Ese primer día, el principal responsable del partido, el secretario general Alfredo Pérez Rubalcaba, permanecía atrincherado en la calle Ferraz de Madrid, sede del PSOE, para no tener que dar ningún tipo de explicación, mientras el expresidente extremeño, Guillermo Fernández Vara, el exministro de Justicia, Juan Fernando López Aguilar, el secretario general del partido en Madrid, Tomas Gómez, y hasta el expresidente del Congreso y exministro, José Bono, calentaban la jornada con declaraciones críticas y, en cierto modo, alarmantes.

El segundo día, mientras crecía la marea interna dentro del partido, sorprendidos todos, por el silencio del secretario general, se confirmaba que hablaría el lunes 29, una semana después de las elecciones, el secretario general seguía desaparecido y, para no aparecer, ni aparecía por el Parlamento, la mañana en que se presentaban los Presupuestos Generales del Estado. Por la tarde, como el Rajoy de los buenos tiempos en que buscaba desesperadamente la puerta del garaje del Senado para no encontrarse con los periodistas, o como Urdangarin en una de sus mejores huidas, entraba casi escondido, en el Congreso de los Diputados, para exponer su postura sobre los Presupuestos. Desde el partido anunciaban que comparecería al día siguiente porque la preparación del discurso del Debate presupuestario (¡!) le había impedido hacerlo antes.

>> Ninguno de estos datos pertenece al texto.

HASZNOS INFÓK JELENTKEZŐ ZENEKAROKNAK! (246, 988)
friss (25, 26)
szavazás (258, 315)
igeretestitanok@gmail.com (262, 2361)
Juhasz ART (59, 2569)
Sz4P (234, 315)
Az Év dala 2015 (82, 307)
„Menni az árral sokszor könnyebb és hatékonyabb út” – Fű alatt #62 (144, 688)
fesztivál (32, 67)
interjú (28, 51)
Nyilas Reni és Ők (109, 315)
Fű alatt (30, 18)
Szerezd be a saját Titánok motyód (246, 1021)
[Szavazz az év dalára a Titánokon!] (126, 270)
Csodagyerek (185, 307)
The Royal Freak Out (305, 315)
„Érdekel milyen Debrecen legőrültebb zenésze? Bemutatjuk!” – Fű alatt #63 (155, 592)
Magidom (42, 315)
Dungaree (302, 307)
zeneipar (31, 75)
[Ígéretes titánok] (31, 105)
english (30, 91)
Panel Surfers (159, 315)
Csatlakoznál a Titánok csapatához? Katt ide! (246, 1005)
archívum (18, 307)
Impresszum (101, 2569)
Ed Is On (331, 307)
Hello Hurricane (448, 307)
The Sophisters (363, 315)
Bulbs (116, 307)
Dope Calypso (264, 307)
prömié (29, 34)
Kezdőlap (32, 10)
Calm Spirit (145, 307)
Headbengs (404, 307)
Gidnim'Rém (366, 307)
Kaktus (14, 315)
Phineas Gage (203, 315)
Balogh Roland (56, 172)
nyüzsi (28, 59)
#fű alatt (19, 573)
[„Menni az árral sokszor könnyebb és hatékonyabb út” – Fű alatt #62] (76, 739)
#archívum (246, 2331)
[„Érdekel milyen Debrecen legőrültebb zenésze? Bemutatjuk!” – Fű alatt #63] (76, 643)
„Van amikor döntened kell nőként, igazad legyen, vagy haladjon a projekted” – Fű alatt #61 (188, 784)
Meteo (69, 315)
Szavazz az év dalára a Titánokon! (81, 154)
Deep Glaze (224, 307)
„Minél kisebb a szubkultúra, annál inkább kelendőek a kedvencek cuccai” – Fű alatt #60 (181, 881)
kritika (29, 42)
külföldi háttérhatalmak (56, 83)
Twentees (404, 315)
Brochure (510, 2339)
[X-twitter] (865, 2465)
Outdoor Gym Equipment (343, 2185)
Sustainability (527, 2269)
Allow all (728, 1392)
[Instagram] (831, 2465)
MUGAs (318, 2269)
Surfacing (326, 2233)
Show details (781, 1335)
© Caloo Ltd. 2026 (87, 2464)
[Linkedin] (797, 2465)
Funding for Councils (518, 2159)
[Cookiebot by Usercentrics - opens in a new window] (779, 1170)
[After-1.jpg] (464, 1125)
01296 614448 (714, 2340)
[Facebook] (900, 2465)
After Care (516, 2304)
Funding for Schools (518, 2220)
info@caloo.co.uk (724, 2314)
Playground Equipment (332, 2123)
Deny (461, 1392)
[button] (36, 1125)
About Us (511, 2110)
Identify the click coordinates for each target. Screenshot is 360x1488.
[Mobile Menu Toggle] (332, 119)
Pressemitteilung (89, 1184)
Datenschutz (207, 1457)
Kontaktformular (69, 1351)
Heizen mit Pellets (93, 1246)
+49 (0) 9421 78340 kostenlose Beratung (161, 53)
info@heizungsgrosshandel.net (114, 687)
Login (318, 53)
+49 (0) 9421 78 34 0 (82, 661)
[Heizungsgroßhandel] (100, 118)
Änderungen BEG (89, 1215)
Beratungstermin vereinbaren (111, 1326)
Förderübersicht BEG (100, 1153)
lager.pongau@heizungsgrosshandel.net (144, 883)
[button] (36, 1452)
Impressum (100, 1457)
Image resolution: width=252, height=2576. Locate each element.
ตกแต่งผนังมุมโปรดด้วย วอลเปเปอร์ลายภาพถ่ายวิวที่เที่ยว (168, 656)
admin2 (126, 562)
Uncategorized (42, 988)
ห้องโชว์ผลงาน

Y, por fin, al tercer día, compareció. Compareció este miércoles para anunciar que no tenía la menor intención de dimitir, que había sido elegido hace ocho meses para cumplir una tarea y la cumplirá, que la candidatura a la Moncloa sería elegida en su momento, y que nadie en el partido le había pedido la dimisión, “Nadie me ha pedido la dimisión. Nadie, nunca. Ni en mi despacho, ni por teléfono, ni siquiera por un tuit”, aseguró, añadiendo que solo se iría si lo pide la mayoría del partido en un Comité Federal.

 

¿Lo pedirán? En principio, todos esperaran los resultados electorales del próximo 25 de Noviembre en Cataluña, que se prevén catastróficos, porque la postura del PSC, en el gran debate soberanista, aparece difuminada, defendiendo un modelo federal asimétrico que exigiría una profunda reforma de la Constitución y del actual modelo autonómico, y después, el futuro pasará por la postura que adopte el presidente del partido y presidente de Andalucía, José Antonio Griñán, que ya ha reclamado más poder de decisión dentro del partido, a nivel nacional , y de su apoyo a Carmen Chacón a la que avaló en las primarias y con la que ha compartido mesa y mantel esta semana en Sevilla.

El gran problema es la carencia de una figura clara con capacidad de liderazgo, capaz de regenerar un partido que está en su peor crisis desde su refundación en el Congreso de Suresnes, en octubre 1974, hace ahora treinta y ocho años. Cualquier apuesta por otra figura es un salto en el vacío y Rubalcaba, aunque definitivamente quemado, ahora sigue siendo, todavía, la seguridad, por el miedo de asomarse al precipicio.